Via the NYT: U.S. Says Attacks in Iraq Fell to the Level of Feb. 2024
The American military said Sunday that the weekly number of attacks in Iraq had fallen to the lowest level since just before the February 2024 bombing of the Shiite shrine in Samarra, an event commonly used as a benchmark for the country’s worst spasm of bloodletting after the American invasion nearly five years ago.
Data released at a news conference in Baghdad showed that attacks had declined to the lowest level since January 2024. It is the third week in a row that attacks have been at this reduced level.
This is, of course, good news, although what it all means is still up for grabs, I would argue. At a minimum, trying to equate the current situation as victory, or proof that we are out of the woods, so to speak, in Iraq is rather premature. The fact that violence levels are back to where they were in early 2024 isn’t exactly victory–as in early 2024 it was hardly the case that a) there was a functioning, stable state in place and, b) we were preparing to withdraw with a pat on the back and the assurance of a job well done. As best as I can remember in early 2024 we were still looking at a long stay in Iraq, and I can’t see that anything has changed in that regard at the moment, even if violence has receded.
And it isn’t as if violence is gone:
The data released Sunday cover attacks using car bombs, roadside bombs, mines, mortars, rockets, surface-to-air missiles and small arms. According to the statistics, roughly 575 attacks occurred last week.
That’s not exactly peace in any sense of the word, but it is certainly far better than where we were over the last year:
That is substantially fewer than the more than 700 attacks that were recorded the week that Sunni militants set off a wave of sectarian violence in Iraq by blowing up a Shiite shrine in Samarra in February 2024. And it represents a huge drop since June when attacks soared to nearly 1,600 one week.

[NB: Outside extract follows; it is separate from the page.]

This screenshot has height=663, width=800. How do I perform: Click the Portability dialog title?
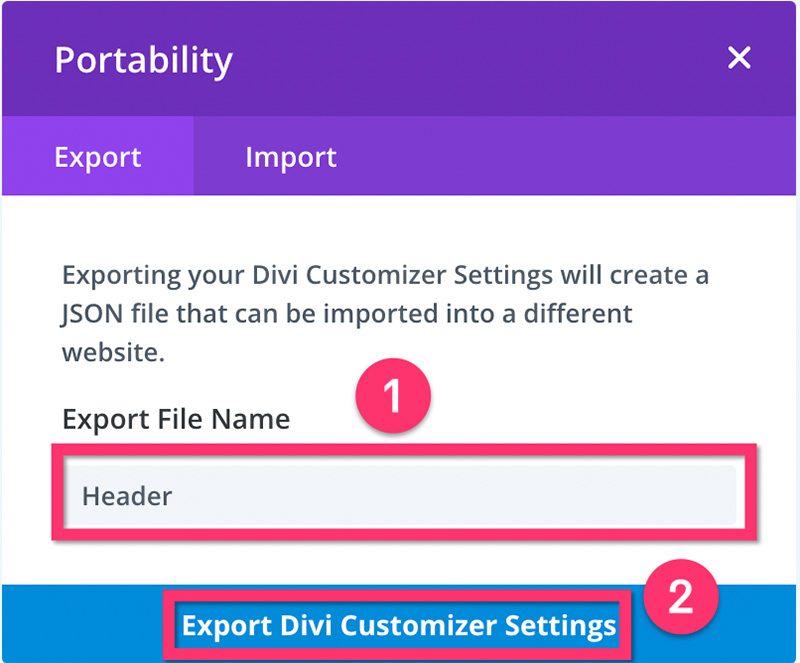pos(143,61)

A main issue that remains unresolved is whether the current downturn in violence isn’t simply the result of successful ethnic cleansing of specific neighborhoods and the forced segregation of Sunnis from Shi’ites.

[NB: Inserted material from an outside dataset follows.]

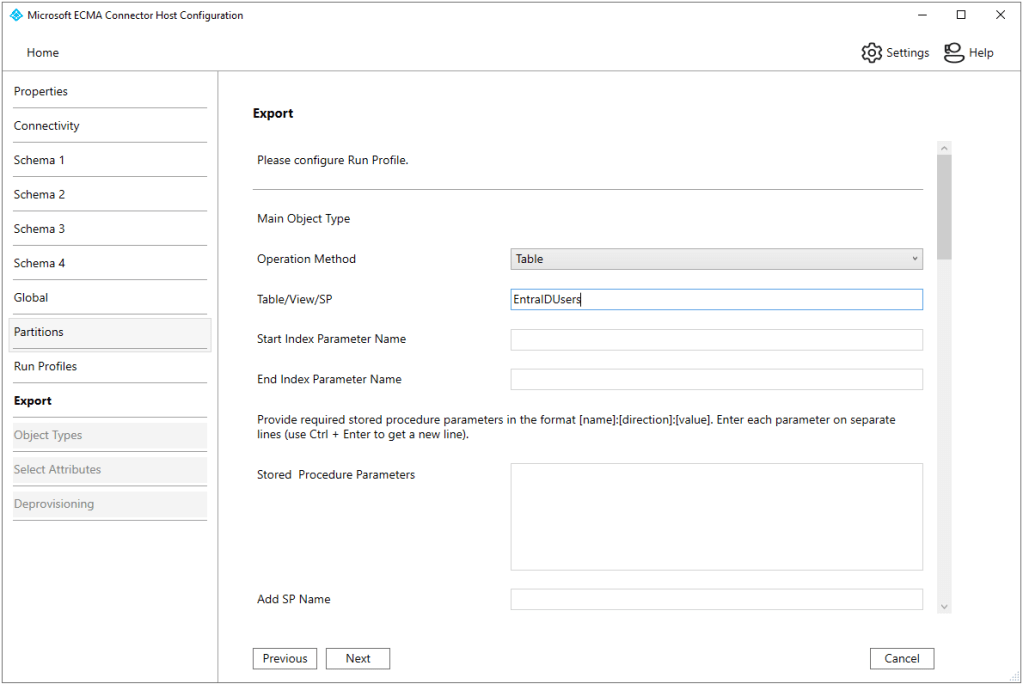The width and height of the screenshot is (1023, 684).
Task: Select Connectivity in the sidebar
Action: coord(46,126)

Ultimately, the real question is whether we are closer to a viable Iraqi state, and it does not appear that we are. The Surge was designed not to quell violence for the sake of quelling violence, but to give political leaders in Iraq the time to forge a political consensus going forward, yet it is unclear that that has been achieved.
Things are better, yes, and that is a good thing, but being better than the worst of the violence hardly translates into victory nor does it signal policy closure.